It existed at the time of the donor's death. While it is true that Kelley after keeping his duplicate original of the instrument for two years returned it to the donor at her request, the master finds that her purpose in requesting its return does not appear, and it is evident that as late as June 28, 1901, several years after the return, she regarded the trust as still existing, for in her will executed by her on that day she attempts to cancel and discharge the trust agreement. But the return of the agreement without more would not change the legal title which was in Kelley nor the rights of the beneficiaries. The attempted revocation of the trust was void because made by will and no notice was given to Kelley during the life of the donor. The trust, therefore, at the time of the death of the donor, existed as it was originally created. By her death her beneficial life estate was determined, and the beneficiaries in remainder became entitled to their respective shares in accordance with the terms of the trust deed. It follows that the property covered by the trust must be so administered by the plaintiff.
2. It is contended however by Elizabeth Kelley, one of the defendants, that one of the bank books named in the trust deed, namely, Book No. 56,762, of the New Bedford Institution for Savings, was held by the donor in trust for her, and that she is therefore entitled to it. The facts bearing upon this matter are stated at length in the eleventh paragraph of the master's report. Whether they show a special trust in favor of Mrs. Kelley is a question of fact and not of law. The facts fully warrant the conclusion reached by the master that the testatrix did not at any time intend to create a trust in favor of Mrs. Kelley in this deposit, and that there was no completed transfer or gift to her.
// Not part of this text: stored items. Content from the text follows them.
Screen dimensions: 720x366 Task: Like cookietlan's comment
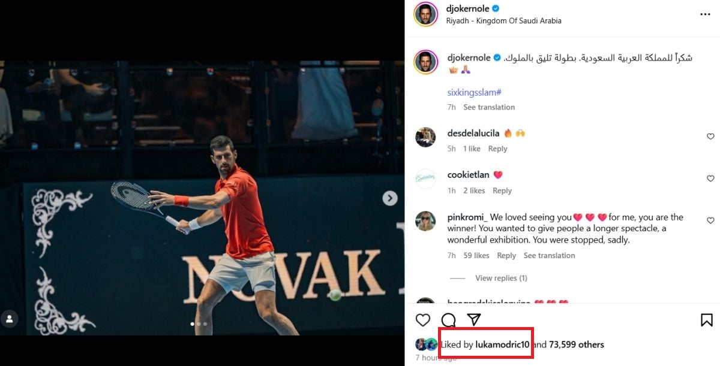click(710, 179)
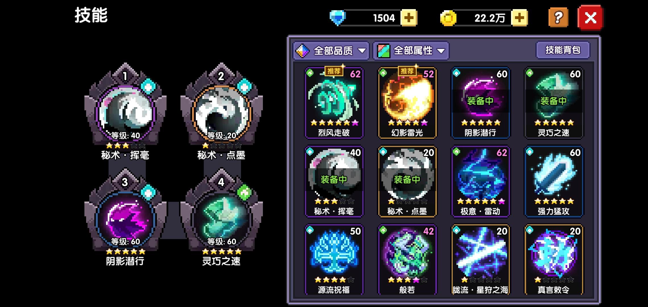This screenshot has height=307, width=648.
Task: Pick the 强力猛攻 sword skill
Action: click(554, 182)
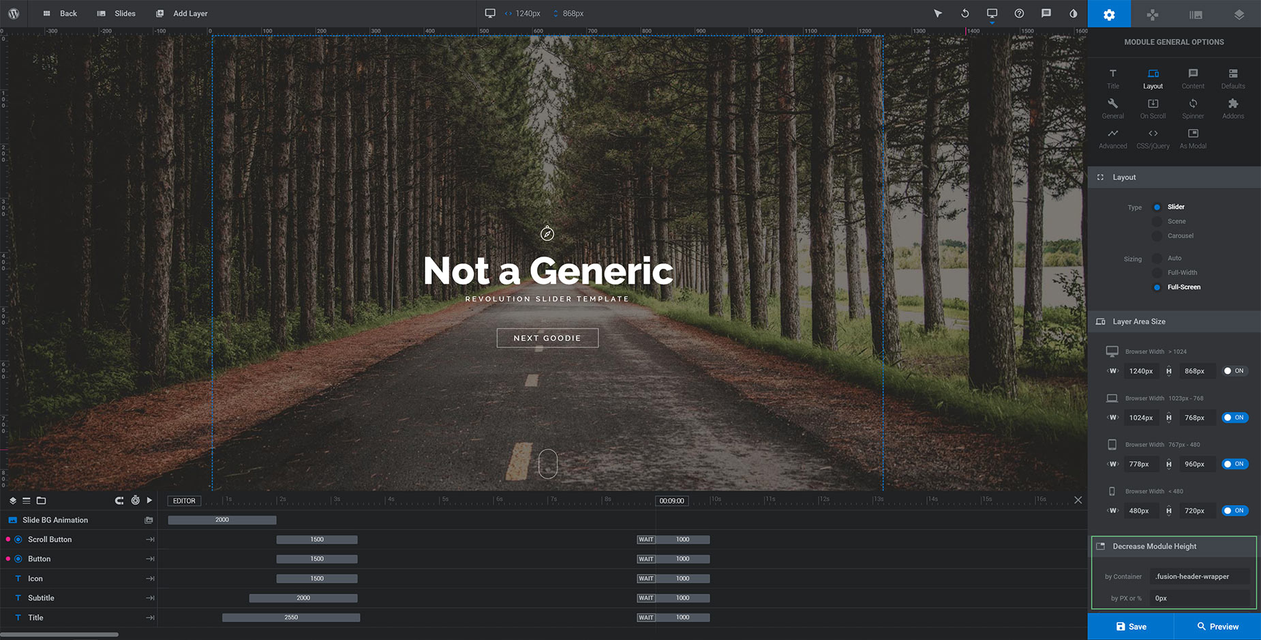Choose Full-Width sizing option
Viewport: 1261px width, 640px height.
pos(1157,273)
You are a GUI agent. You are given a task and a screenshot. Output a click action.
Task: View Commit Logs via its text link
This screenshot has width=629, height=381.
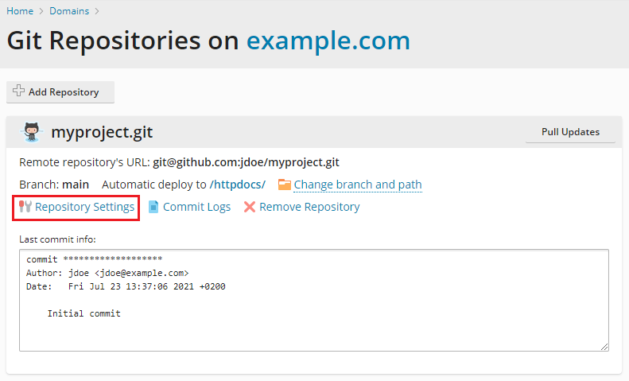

This deposit must stand as a part of the trust.
3. A similar claim is made by the defendant Mary Ann Hammond to the bank book No. 69,645, in the New Bedford Five Cents Savings Bank. This deposit was not included in the trust deed, but was a part of the estate owned by the testator at the time of her death. The facts with reference to this claim are set out in the twelfth paragraph of the report of the master, and they fully justify his finding that it was not at any time the intention of the testatrix that Mrs. Hammond should own the deposit. No trust therefore is shown in it, and it is a part of the assets of the estate of the deceased.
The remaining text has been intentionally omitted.